Opmerkingen van John F. Kennedy, Jefferson Dinner van de Democratische Partij, Pittsburgh, Pennsylvania, 3 juni 1947
“The Freedom and Happiness of Man”, zei Thomas Jefferson, “Are the only objects of all legitieme regering. ” Dit citaat van Jefferson is het baken geweest waarmee de koers van de Democratische Partij is bepaald. Het is de alfa en omega van ons bestaan, en zolang het wordt gevolgd, zal Amerika vrij en veilig zijn.
De Democratische Partij, zoals intellectueel ingehuldigd door Thomas Jefferson in 1800, was fel gekant tegen een sterke gecentraliseerde overheid. Het stond eerder voor directe populaire controle over de regering. Zijn filosofie was gebaseerd op de fundamentele overtuiging dat de mensen in staat zijn tot zelfbestuur. De Democratische Partij van Jefferson pleitte voor een brede uitbreiding van het kiesrecht en de grootst mogelijke mate van persoonlijke vrijheid van meningsuiting, van religie en van de pers, in overeenstemming met de handhaving van de wet, de orde en het algemene nationale welzijn. Het kwam op voor de rechten van de staat en strikte constitutionele interpretatie. Opgericht door Jefferson, werd de partij in vertrouwen gehouden door Madison en Monroe, totdat de mensen zelf in de persoon van Andrew Jackson klaar waren om de verantwoordelijkheden op zich te nemen waarvoor Jefferson had gepland.
De Democratische Partij bleef de touwtjes in handen houden. van nationale aangelegenheden tot 1860, met uitzondering van een korte tussenliggende periode, toen het werd opgesplitst door de slavernij. Gedurende de rest van de negentiende eeuw behield de Republikeinse Partij de virtuele controle over de regering. Onder Woodrow Wilson verwekte de Democratische Partij wetgeving tijdens zijn eerste ambtstermijn, te beginnen met de Federal Reserve Act, die voor de constructieve oplossing van nationale problemen ongeëvenaard was in een vergelijkbare periode in onze geschiedenis. Onder Woodrow Wilson werd de Eerste Wereldoorlog met succes uitgevochten met onderscheiding in het buitenland en zonder schandaal thuis, maar Wilsons droom van de Volkenbond werd ruw weggevaagd door de Republikeinse oppositie in de Senaat van de Verenigde Staten.

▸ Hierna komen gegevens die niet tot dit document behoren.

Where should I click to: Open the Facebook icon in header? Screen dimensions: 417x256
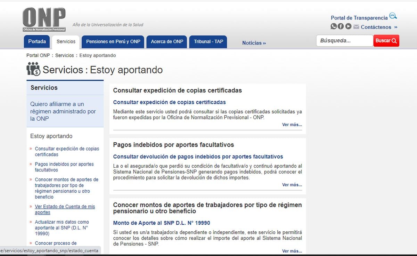[341, 26]
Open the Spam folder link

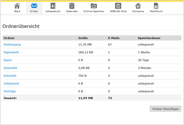8,60
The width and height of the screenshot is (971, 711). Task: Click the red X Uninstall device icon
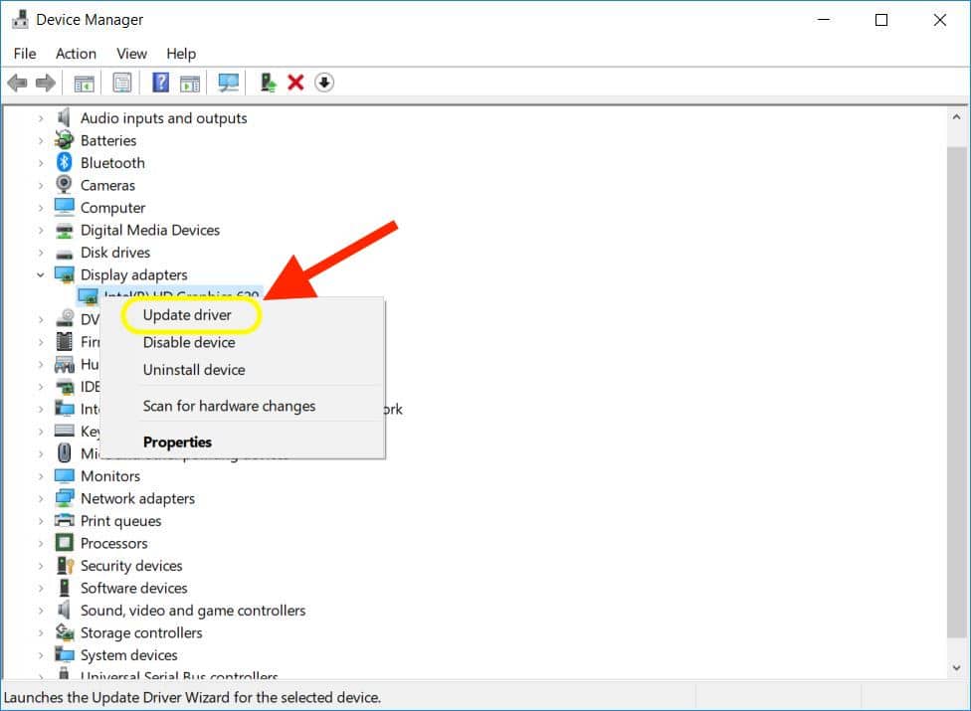(x=295, y=83)
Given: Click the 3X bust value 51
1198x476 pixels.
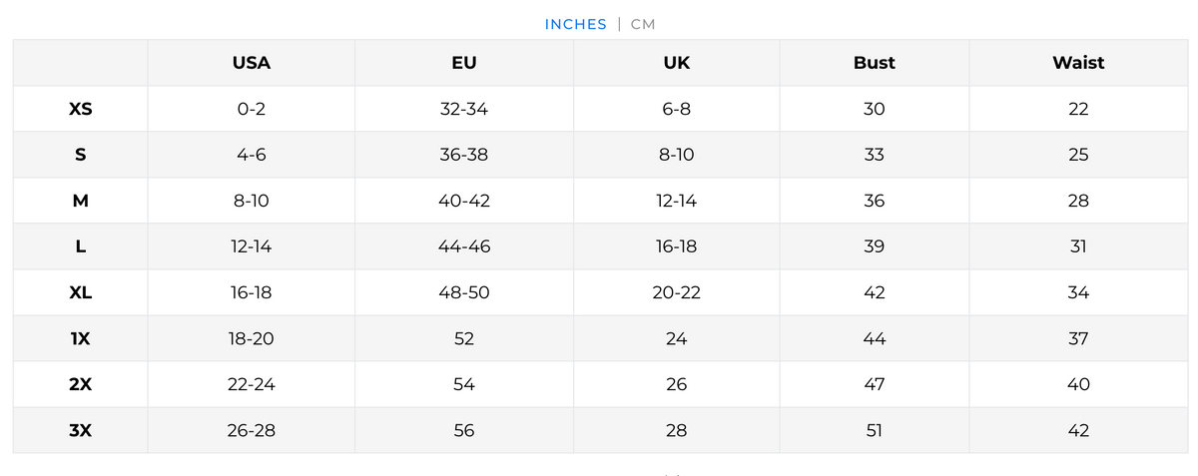Looking at the screenshot, I should click(874, 430).
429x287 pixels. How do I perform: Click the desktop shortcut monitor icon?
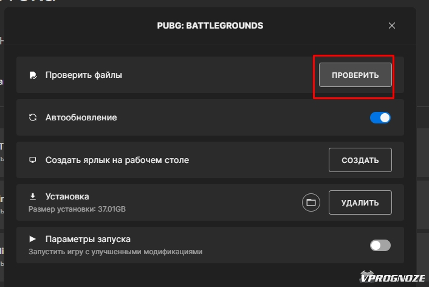coord(33,160)

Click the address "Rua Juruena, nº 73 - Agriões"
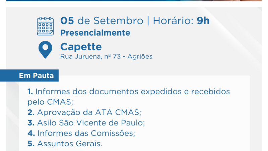click(x=106, y=56)
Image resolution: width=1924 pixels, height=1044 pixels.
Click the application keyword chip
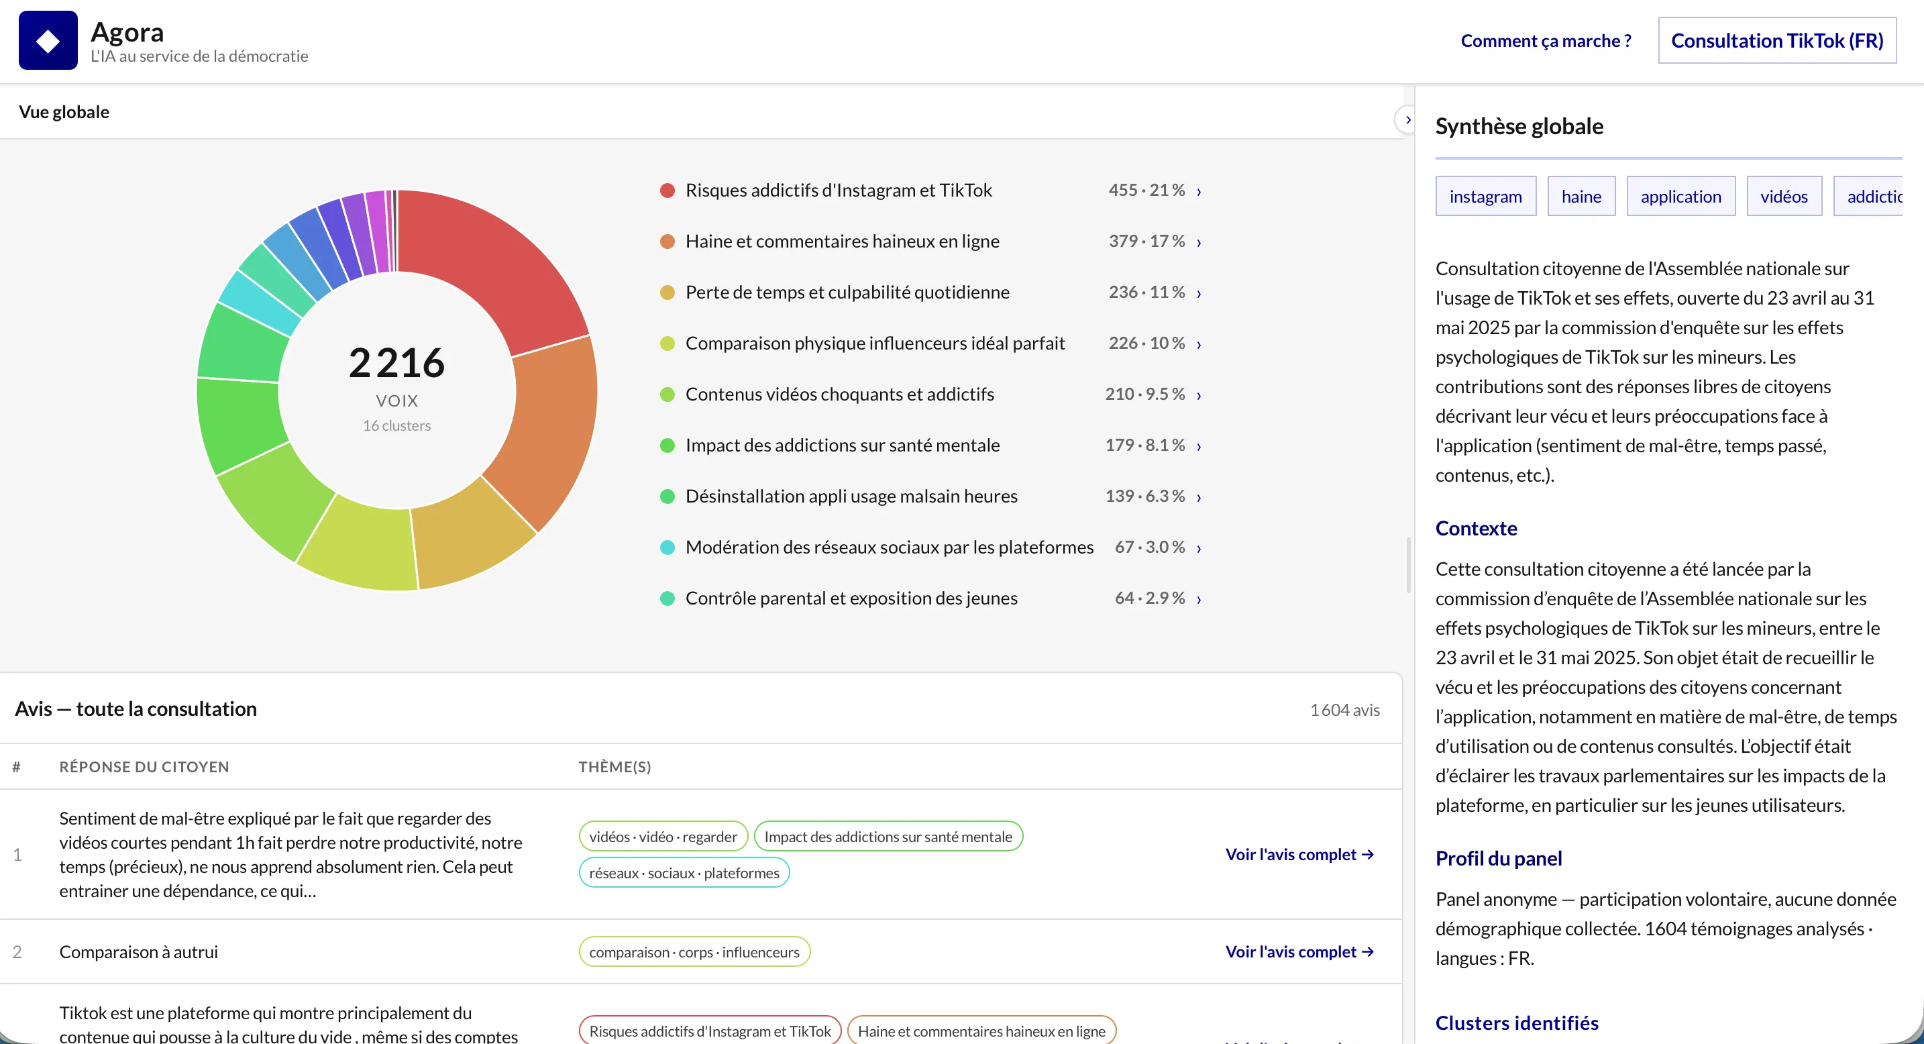pyautogui.click(x=1681, y=196)
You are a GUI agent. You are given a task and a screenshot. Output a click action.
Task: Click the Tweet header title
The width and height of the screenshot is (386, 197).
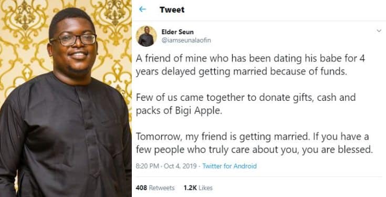click(x=172, y=9)
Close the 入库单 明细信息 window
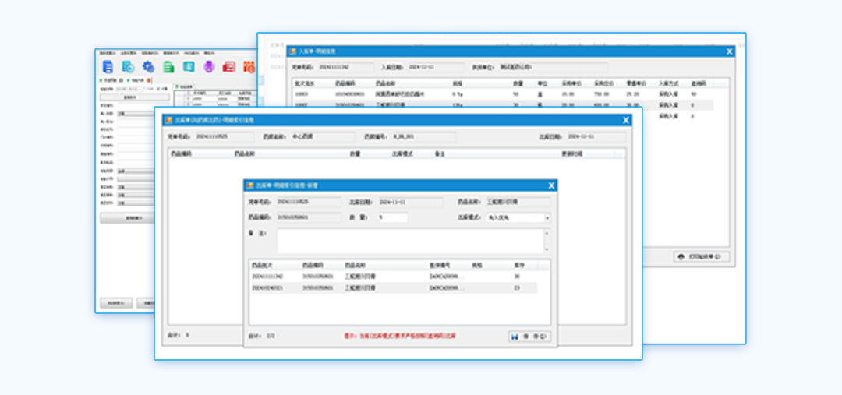 click(730, 51)
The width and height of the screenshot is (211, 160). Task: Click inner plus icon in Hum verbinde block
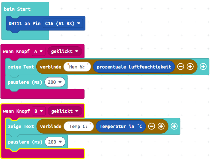pyautogui.click(x=190, y=67)
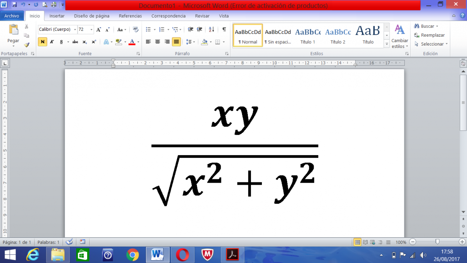Click the font color red A swatch
Screen dimensions: 467x263
pos(132,42)
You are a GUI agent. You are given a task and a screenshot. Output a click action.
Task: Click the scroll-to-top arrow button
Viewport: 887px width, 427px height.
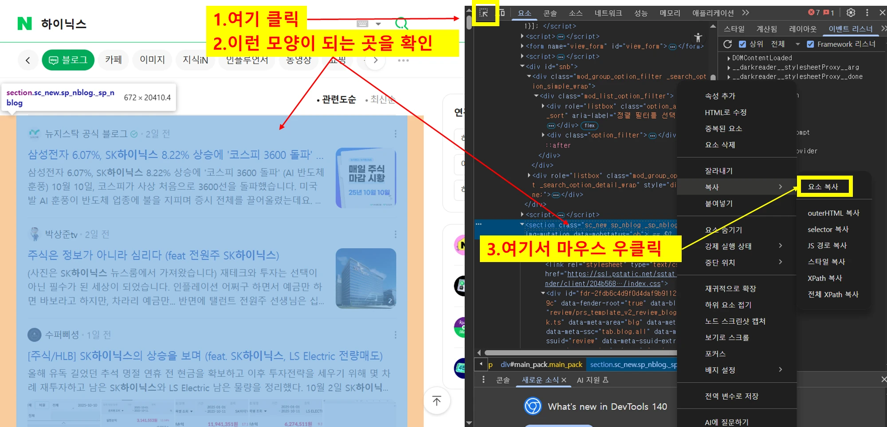[437, 401]
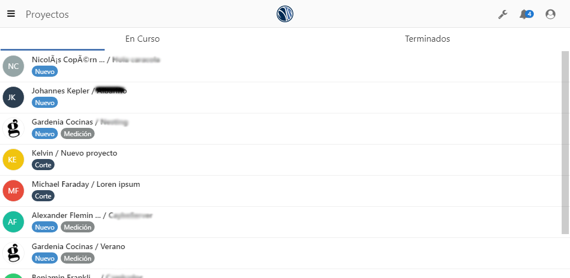
Task: Click Medición tag on Alexander Fleming row
Action: tap(77, 227)
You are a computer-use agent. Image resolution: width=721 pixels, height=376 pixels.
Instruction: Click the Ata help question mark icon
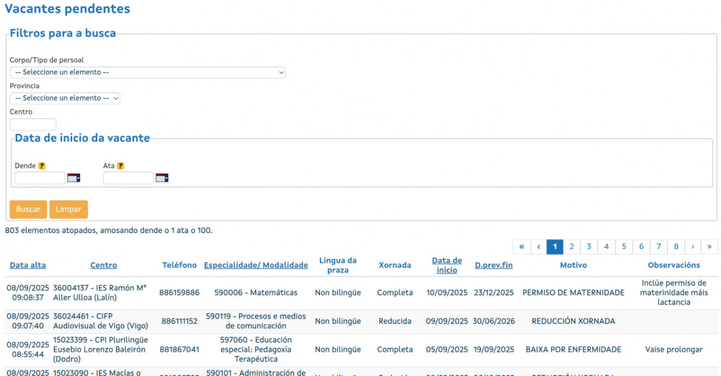(x=120, y=166)
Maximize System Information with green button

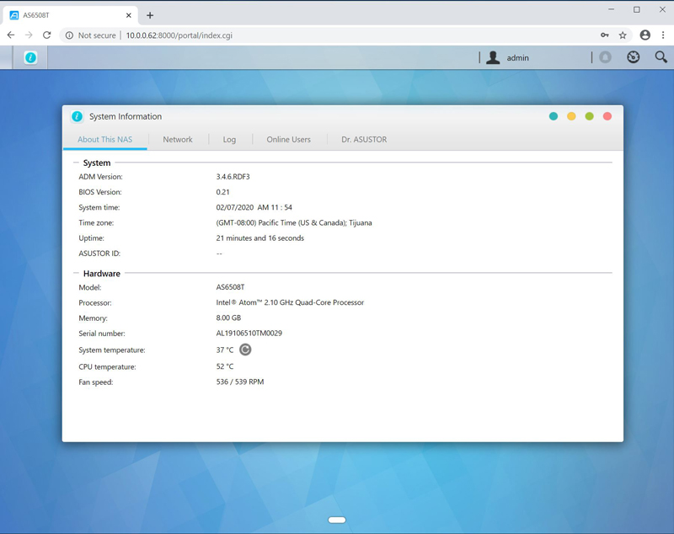(589, 116)
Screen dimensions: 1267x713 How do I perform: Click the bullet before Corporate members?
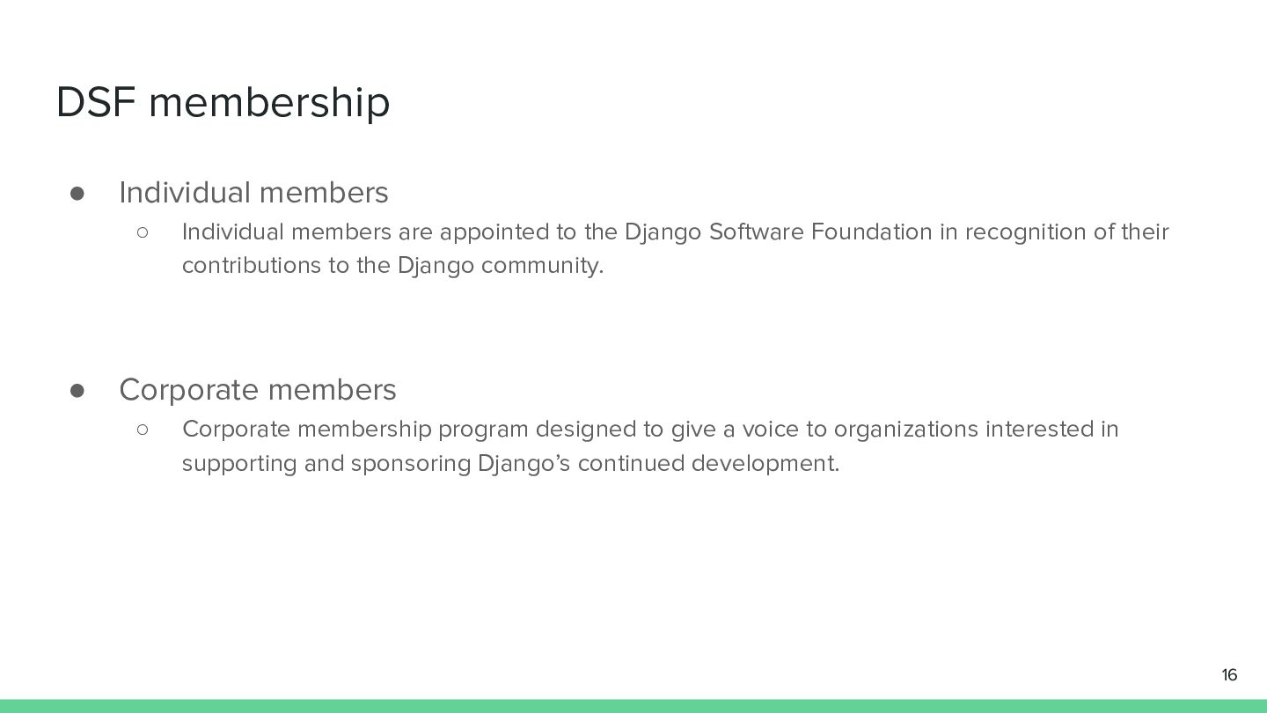click(x=77, y=390)
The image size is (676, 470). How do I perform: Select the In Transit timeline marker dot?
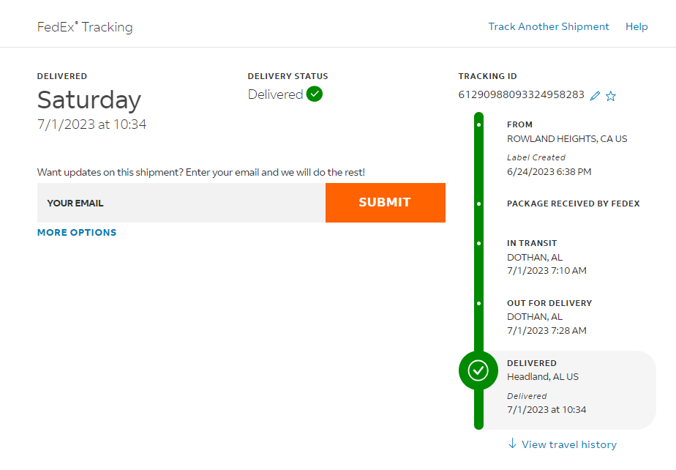pyautogui.click(x=478, y=243)
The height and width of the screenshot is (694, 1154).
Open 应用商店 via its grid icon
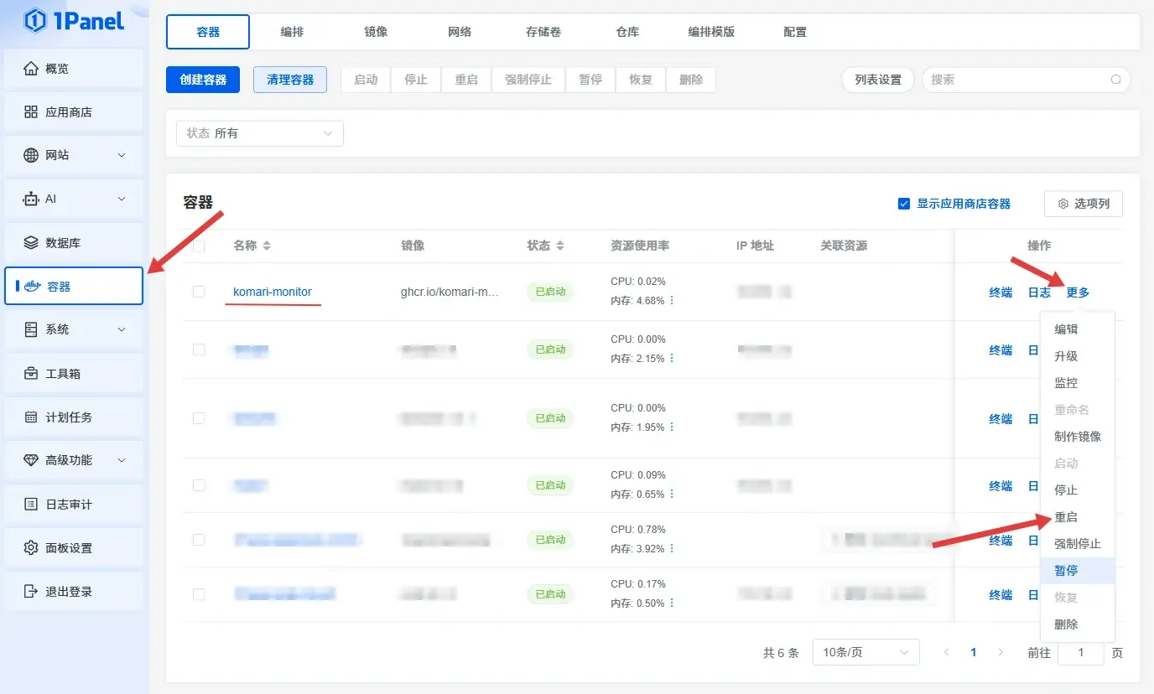pyautogui.click(x=31, y=112)
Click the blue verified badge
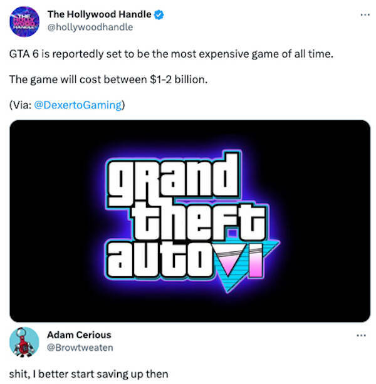 [x=159, y=14]
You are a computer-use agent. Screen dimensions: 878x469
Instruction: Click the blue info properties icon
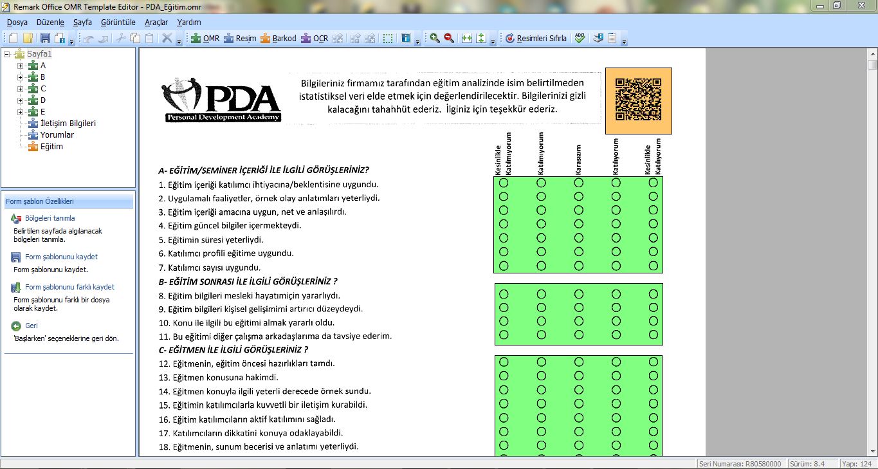pos(405,39)
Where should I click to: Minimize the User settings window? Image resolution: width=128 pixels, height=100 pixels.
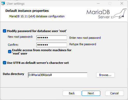[x=98, y=4]
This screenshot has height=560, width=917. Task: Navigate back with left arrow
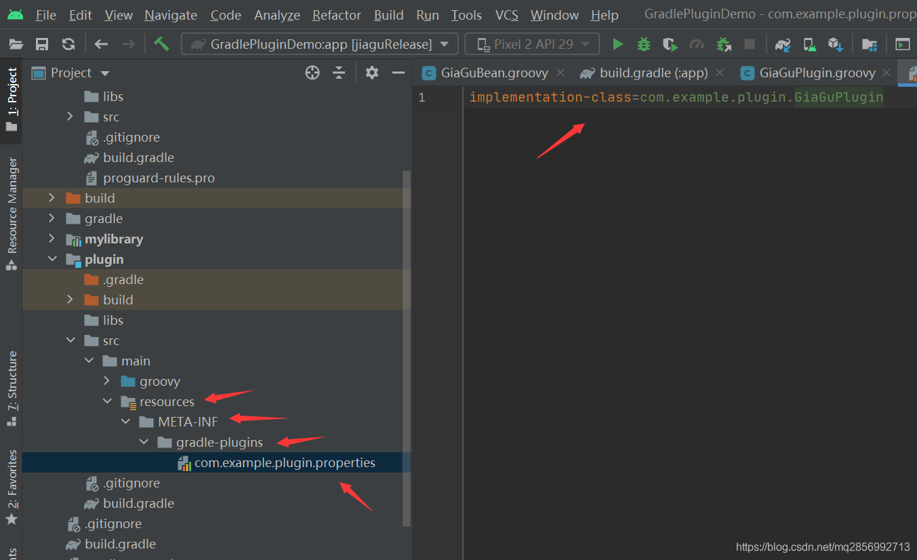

Van meer levensbelangrijke zorg is de respectievelijke verslagen van de Democratische en Republikeinse Partijen in de kritieke dagen van de Grote Depressie van de jaren dertig, en de Globale Oorlog is net voorbij.
De Democratische Partij bleef trouw aan haar tradities van persoonlijke vrijheden, en populair controle van de overheid. Maar de complexiteit van de economische aangelegenheden, de groei van de enorme ondernemingen, nationaal in omvang, en de volledige onderlinge afhankelijkheid van onze hele economie, maakten het noodzakelijk om afstand te doen van een bekrompen staatsrechten en een strikt constitutioneel standpunt. De handelsclausule bleek flexibel genoeg om de broodnodige wetgeving op het gebied van arbeid en financiën te ondersteunen; De Securities Act van 1933; De Securities Exchange Act van 1934; The Public Utility Holding Company Act van 1935; De Investment Company Act van 1940; The Wages Act (1935); De Fair Labor Standards Act (1938). Binnen het bestaande constitutionele kader kwam de socialezekerheidswetgeving. De loontrekkenden van de natie bereikten voor het eerst in onze geschiedenis de waardigheid waarop ze recht hadden.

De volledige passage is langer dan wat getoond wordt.